Lemke defines coverture as the “idea that women are just completely under the domain of the household patriarch.” This was true during the revolutionary period, when women could not independently own land, businesses, homes or sign contracts because of a lack of legal personhood.
With the progression of women’s rights in the 1900s, more women were able to hold jobs, independently own land and run their own business “with some remaining vestiges of coverture,” allowing young women to move away from farm fields to then go and work in textile mills and the industry.
This shift created “options to move to the city, to interact with people who came from around the country and to start having conversations with other young, ambitious women,” Lemke said.
Lemke implied women’s long hours in factories helped with the evolution of women’s rights by creating a necessity for financial security, and consequently, bank accounts for the income they earned. Although women couldn't "be doctors or lawyers yet," they could "use these funds to but they use these funds to put their brother into medical school or law school and to move their family out of agrarian subsistence,” Lemke explained.
In addition to factory work, Lemke discussed the impact and rise of women’s clubs and the significant role that they played in social reform movements.
“Throughout the 19th century, women voluntarily came together and formed organizations to provide education, schools to teach low-income women, the three Rs (reading, writing, arithmetic), needlework, good conduct and morals, and they also trained teachers and came up with the idea of kindergarten.”

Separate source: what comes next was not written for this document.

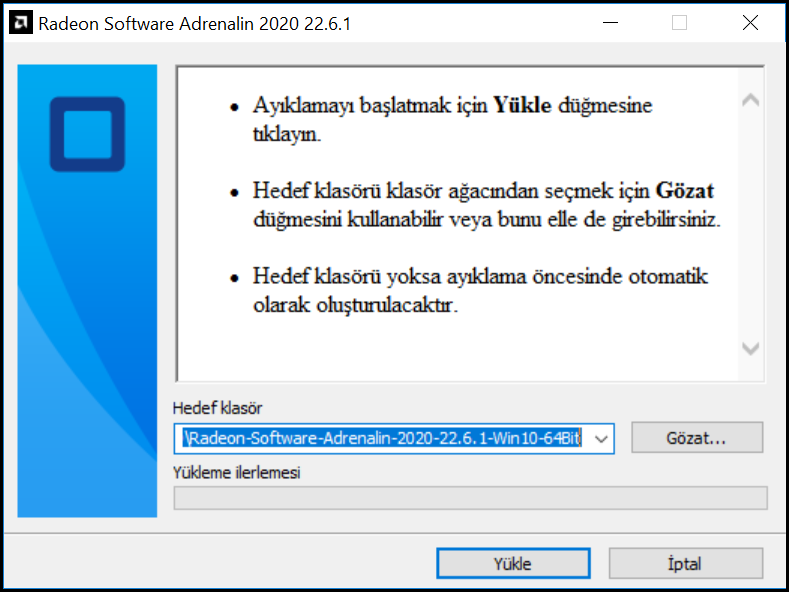Click the Yükleme ilerlemesi label
The image size is (789, 592).
(236, 473)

Women’s associations also helped keep women in college, specifically during the Jim Crow era, when universities “forbade Black students from residing in the dormitory, so the local women’s association found housing for all students on their own to make sure that the women could still get an education,” Lemke said.
She underscored that understanding these historical transitions helps women learn from the past and make progress today.
To conclude her lecture, Lemke emphasized that women’s advancement has come a long way. She stated that the goal of the women’s movement is to eliminate hierarchy, not to replace it.